In botany, etiolation /iːtiəˈleɪʃən/ is a characteristic of flowering plants (angiosperms) grown in partial or complete absence of light. It is characterized by long, weak stems; smaller leaves due to longer internodes; and a pale yellow color (chlorosis). The development of seedlings in the dark ("skotomorphogenesis") leads to etiolated seedlings.

==Effects==

Etiolation increases the likelihood that a plant will reach a light source, often from under the soil, leaf litter, or shade from competing plants. The growing tips are strongly attracted to light and will elongate towards it. The pale color results from a lack of chlorophyll.

Some of the changes that occur include
1. elongation of stems and leaves;
2. weakening of cell walls in stems and leaves;
3. longer internodes, hence fewer leaves per unit length of stem;
4. chlorosis, a pale yellowish-white coloration.
De-etiolation is the transition of seedlings from below-ground growth to above-ground growth form.

==Causes==

Etiolation is controlled by the plant hormones called auxins, which are produced by the growing tip to maintain apical dominance. Auxin diffuses, and is transported, downwards from the tip, with effects including suppressing growth of lateral buds. Auxins are active in light; when they are active they stimulate proton pumps in the cell wall which increases the acidity of the cell wall and activates expansin (an enzyme that breaks bonds in the cell wall structure) that weaken the cell wall and allow the cell to expand.

Chloroplasts that have not been exposed to light are called etioplasts (see also plastids).

==De-etiolation==

De-etiolation is a series of physiological and biochemical changes a plant shoot undergoes when emerging from the ground or in response to light after a period of insufficient light exposure.
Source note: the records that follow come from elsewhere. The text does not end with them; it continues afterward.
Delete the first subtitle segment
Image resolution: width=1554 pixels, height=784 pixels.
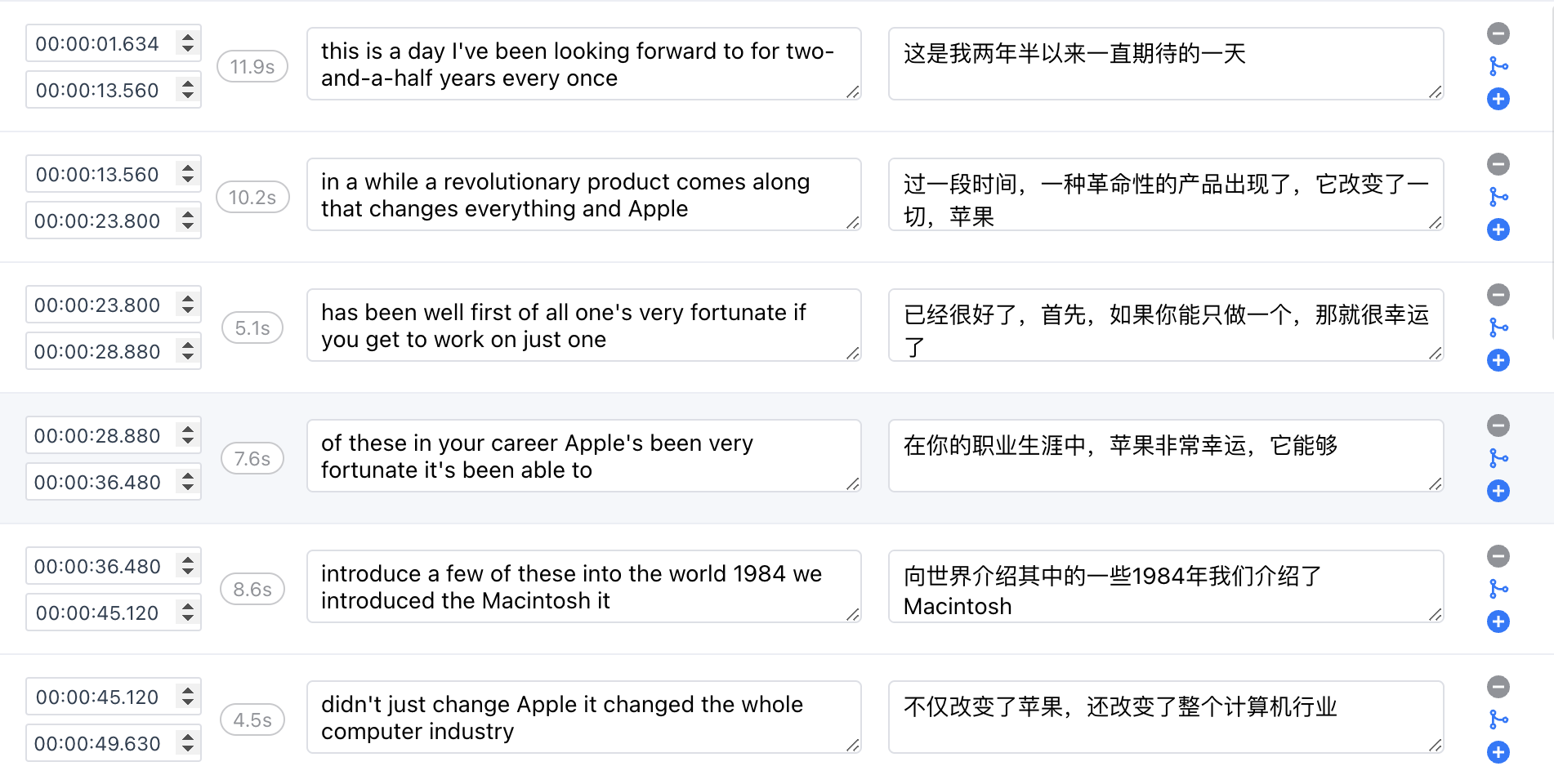coord(1498,33)
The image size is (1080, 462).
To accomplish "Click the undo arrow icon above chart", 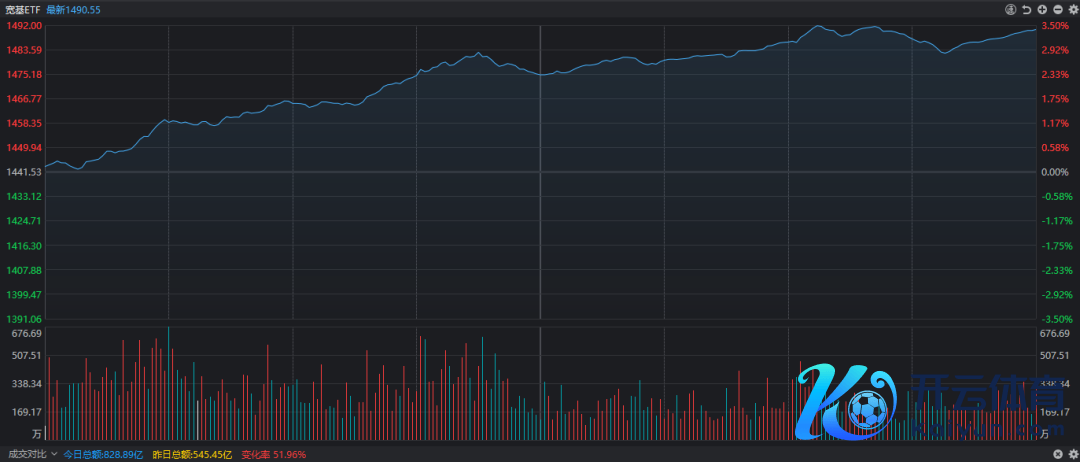I will [1026, 10].
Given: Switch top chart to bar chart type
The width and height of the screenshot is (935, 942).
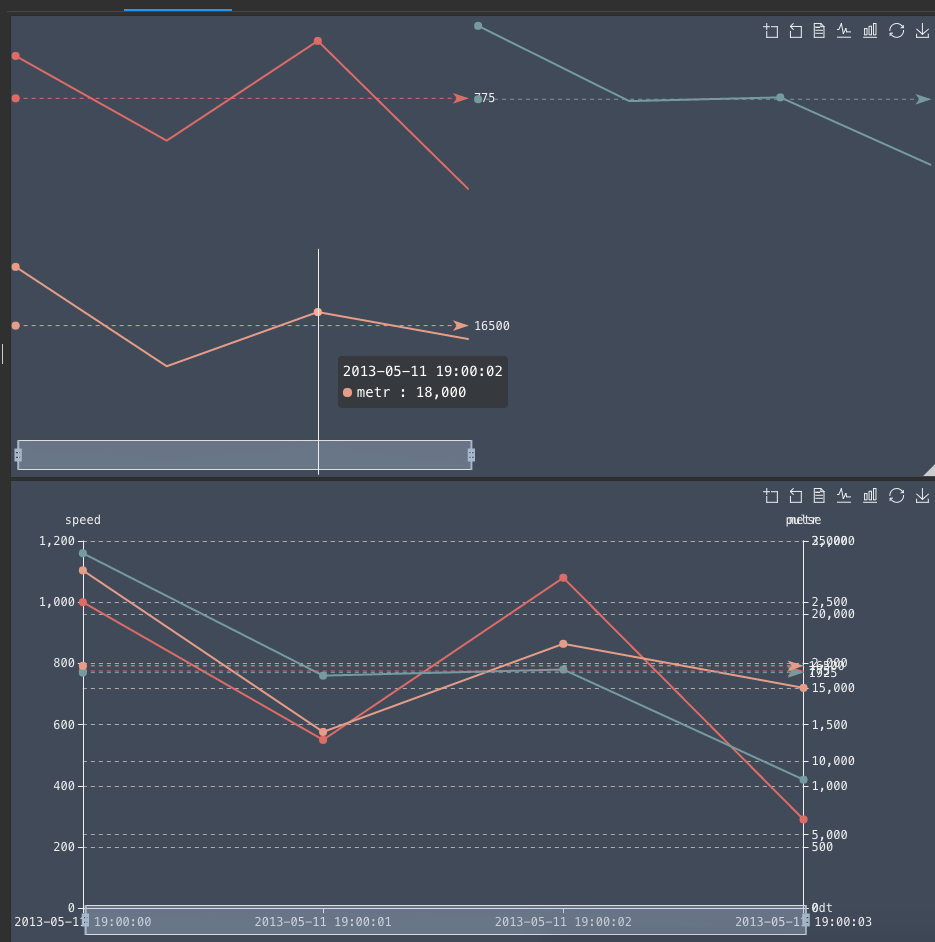Looking at the screenshot, I should (870, 31).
This process is known informally as greening. These changes that are triggered in the plant's shoots or already formed leaves and stems occur in preparation for photosynthesis.

Some of the changes that occur include
1. Inhibition of hypocotyl lengthening.
2. Stimulation of cotyledon expansion.
3. Opening of the apical hook, see Seedling's photomorphogenesis and etiolation for details.
4. Stimulation of synthesis of anthocyanins.
5. Stimulation of chloroplasts development from etioplasts.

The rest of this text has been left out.